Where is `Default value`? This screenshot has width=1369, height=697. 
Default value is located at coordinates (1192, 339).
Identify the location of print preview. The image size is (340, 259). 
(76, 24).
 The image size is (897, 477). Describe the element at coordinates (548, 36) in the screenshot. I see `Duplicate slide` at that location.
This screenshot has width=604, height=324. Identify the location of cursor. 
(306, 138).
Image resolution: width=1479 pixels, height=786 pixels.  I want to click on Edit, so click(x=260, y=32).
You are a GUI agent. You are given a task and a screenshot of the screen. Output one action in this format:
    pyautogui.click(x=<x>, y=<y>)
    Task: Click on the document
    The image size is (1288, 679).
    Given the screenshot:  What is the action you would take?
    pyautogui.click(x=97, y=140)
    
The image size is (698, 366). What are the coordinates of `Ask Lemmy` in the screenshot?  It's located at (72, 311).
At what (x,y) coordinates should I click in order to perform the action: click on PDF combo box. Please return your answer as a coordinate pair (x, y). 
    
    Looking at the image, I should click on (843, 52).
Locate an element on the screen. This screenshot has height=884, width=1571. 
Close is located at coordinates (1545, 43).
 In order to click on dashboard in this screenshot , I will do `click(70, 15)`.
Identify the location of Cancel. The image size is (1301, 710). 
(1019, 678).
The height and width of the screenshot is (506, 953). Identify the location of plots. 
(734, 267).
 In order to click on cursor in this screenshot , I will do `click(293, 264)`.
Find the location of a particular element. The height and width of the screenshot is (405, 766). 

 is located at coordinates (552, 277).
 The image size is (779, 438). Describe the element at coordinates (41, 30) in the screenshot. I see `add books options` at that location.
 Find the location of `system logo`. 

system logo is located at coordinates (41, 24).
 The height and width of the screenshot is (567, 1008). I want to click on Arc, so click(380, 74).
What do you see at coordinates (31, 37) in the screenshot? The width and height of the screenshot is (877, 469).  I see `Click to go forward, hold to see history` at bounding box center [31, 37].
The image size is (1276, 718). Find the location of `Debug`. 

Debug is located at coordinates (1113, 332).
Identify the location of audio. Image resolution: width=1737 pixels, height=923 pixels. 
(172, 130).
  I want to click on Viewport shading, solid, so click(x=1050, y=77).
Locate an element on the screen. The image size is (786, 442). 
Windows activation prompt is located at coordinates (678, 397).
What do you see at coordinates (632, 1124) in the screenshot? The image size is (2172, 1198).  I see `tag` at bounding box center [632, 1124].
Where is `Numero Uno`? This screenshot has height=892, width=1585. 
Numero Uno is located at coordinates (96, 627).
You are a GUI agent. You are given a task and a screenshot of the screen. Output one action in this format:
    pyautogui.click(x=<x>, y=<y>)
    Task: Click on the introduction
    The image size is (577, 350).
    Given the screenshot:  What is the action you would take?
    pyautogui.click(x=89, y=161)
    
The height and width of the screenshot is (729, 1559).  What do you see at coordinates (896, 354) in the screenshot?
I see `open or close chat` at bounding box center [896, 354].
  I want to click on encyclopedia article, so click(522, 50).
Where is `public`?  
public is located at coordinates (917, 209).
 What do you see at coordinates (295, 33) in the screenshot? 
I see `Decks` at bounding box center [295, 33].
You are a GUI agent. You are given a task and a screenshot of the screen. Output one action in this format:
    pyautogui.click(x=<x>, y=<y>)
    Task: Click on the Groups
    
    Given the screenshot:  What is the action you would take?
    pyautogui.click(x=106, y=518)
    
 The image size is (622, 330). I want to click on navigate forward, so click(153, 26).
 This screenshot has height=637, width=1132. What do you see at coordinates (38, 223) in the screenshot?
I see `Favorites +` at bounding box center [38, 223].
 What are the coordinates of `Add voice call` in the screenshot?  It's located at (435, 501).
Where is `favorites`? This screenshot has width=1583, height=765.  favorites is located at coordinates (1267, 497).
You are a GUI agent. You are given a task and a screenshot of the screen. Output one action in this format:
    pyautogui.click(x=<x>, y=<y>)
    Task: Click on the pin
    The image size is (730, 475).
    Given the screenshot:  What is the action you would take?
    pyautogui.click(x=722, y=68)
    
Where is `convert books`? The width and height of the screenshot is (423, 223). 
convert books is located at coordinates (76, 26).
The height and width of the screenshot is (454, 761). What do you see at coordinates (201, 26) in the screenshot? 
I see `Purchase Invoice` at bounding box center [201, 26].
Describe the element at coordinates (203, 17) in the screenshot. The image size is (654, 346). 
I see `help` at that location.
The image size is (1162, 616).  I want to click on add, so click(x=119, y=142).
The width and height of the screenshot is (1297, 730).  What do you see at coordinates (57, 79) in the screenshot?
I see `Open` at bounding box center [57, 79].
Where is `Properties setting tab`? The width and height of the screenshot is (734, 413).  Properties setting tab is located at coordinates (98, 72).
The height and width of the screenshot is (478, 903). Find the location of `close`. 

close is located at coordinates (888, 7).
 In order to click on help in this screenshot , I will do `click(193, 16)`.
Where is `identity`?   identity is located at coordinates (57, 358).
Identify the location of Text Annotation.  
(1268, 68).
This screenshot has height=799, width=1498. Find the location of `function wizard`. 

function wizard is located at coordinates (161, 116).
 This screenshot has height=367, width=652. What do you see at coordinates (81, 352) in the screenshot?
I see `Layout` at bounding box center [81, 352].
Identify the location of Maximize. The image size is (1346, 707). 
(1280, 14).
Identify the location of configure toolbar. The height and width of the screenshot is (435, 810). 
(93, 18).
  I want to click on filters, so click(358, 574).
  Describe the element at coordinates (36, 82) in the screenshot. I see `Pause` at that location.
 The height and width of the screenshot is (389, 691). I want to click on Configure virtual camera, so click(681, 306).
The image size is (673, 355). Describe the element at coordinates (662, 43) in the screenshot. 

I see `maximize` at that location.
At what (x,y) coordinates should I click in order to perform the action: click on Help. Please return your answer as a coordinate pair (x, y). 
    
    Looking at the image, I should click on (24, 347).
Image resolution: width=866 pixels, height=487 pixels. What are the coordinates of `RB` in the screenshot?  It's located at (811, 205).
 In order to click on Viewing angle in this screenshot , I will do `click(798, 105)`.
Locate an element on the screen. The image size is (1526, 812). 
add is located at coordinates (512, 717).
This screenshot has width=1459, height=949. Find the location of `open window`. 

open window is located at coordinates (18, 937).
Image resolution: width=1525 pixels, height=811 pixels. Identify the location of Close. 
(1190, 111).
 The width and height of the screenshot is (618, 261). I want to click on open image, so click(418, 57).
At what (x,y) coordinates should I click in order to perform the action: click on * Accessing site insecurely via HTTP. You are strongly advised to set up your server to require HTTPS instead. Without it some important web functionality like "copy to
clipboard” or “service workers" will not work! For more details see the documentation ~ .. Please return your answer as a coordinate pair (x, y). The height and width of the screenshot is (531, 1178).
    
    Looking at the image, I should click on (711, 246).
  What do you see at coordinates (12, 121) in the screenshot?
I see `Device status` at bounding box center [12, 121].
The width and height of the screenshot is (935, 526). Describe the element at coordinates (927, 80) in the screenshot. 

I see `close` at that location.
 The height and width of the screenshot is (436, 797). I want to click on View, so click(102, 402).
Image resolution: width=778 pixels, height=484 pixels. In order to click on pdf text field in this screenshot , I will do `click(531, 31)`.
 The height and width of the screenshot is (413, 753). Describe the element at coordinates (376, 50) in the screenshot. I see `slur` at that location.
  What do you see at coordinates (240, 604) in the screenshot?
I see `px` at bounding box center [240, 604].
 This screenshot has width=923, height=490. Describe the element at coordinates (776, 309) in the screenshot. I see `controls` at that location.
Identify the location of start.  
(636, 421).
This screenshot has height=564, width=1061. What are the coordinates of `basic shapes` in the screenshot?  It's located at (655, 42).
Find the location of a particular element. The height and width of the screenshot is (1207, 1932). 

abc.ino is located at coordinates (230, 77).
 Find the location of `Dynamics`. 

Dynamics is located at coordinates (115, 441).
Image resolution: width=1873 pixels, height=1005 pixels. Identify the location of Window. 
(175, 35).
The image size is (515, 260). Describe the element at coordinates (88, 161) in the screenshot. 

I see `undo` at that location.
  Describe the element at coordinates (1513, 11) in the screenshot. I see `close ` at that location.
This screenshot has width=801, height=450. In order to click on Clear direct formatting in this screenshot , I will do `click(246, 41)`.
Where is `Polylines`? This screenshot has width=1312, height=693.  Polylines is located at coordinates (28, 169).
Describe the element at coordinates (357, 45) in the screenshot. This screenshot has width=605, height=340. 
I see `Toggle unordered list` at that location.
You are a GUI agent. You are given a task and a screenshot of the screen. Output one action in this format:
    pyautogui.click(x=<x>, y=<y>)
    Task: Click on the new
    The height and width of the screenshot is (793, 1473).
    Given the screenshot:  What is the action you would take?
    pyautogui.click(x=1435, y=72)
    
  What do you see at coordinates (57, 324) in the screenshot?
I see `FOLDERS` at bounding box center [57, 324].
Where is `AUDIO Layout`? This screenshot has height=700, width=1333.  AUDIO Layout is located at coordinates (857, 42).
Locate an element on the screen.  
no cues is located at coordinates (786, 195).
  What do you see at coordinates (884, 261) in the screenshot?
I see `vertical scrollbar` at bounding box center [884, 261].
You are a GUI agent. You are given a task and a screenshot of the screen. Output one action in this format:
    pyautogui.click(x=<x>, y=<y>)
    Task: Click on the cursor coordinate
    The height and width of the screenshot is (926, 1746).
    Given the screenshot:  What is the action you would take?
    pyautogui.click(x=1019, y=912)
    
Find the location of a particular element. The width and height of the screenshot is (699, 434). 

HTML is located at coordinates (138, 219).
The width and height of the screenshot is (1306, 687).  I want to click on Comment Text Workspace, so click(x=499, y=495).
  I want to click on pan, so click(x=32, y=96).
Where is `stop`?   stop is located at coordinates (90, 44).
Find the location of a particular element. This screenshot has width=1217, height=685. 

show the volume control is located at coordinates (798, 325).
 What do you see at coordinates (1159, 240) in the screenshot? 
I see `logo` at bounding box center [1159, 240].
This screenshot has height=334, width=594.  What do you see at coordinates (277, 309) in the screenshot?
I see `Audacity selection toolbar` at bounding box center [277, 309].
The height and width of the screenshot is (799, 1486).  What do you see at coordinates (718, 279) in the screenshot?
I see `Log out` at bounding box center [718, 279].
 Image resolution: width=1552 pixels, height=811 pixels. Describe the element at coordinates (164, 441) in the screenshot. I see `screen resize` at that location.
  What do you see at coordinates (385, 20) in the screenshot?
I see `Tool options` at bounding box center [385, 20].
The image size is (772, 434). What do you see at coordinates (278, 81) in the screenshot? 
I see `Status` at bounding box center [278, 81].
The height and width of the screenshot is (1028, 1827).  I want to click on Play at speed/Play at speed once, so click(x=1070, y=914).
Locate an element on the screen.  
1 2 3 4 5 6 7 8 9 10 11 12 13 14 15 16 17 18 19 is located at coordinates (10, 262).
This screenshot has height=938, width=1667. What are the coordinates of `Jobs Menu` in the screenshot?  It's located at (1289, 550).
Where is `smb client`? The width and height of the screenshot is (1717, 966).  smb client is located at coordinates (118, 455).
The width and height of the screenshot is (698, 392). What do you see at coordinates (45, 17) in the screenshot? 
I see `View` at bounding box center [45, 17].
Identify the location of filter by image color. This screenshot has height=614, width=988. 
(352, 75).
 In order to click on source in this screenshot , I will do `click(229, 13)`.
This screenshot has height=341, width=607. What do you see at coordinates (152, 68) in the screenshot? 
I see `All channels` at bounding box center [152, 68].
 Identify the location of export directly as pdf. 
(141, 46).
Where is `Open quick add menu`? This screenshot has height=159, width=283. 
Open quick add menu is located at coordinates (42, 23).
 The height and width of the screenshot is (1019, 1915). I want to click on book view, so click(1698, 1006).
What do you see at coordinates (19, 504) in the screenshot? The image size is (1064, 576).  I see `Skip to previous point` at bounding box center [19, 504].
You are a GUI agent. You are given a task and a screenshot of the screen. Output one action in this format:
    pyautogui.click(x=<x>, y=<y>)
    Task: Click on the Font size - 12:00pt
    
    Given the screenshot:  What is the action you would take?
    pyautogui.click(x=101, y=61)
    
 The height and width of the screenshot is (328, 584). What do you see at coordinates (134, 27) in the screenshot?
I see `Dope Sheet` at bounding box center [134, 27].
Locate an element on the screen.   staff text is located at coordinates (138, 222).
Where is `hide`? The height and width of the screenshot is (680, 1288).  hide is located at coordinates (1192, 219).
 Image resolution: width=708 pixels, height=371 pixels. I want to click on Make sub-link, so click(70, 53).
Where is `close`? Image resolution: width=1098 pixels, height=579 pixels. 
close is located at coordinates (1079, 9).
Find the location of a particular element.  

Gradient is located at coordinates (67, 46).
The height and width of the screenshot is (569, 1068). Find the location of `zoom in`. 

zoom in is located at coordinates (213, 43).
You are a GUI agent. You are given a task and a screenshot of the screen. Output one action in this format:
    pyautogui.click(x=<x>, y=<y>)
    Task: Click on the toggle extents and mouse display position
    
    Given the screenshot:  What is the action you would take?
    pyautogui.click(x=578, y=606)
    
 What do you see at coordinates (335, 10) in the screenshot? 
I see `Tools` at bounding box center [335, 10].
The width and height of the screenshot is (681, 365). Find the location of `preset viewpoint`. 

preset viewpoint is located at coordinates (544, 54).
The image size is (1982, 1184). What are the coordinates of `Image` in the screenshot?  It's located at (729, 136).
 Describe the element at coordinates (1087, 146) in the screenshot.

**What you should do**
Copy the data above verbatim, starting at the line that contains "The width and height of the screenshot is (698, 392)." and ending at the line that contains "In order to click on source", with both of those lines included.

**The output**
The width and height of the screenshot is (698, 392). What do you see at coordinates (45, 17) in the screenshot? 
I see `View` at bounding box center [45, 17].
Identify the location of filter by image color. This screenshot has height=614, width=988. 
(352, 75).
 In order to click on source in this screenshot , I will do `click(229, 13)`.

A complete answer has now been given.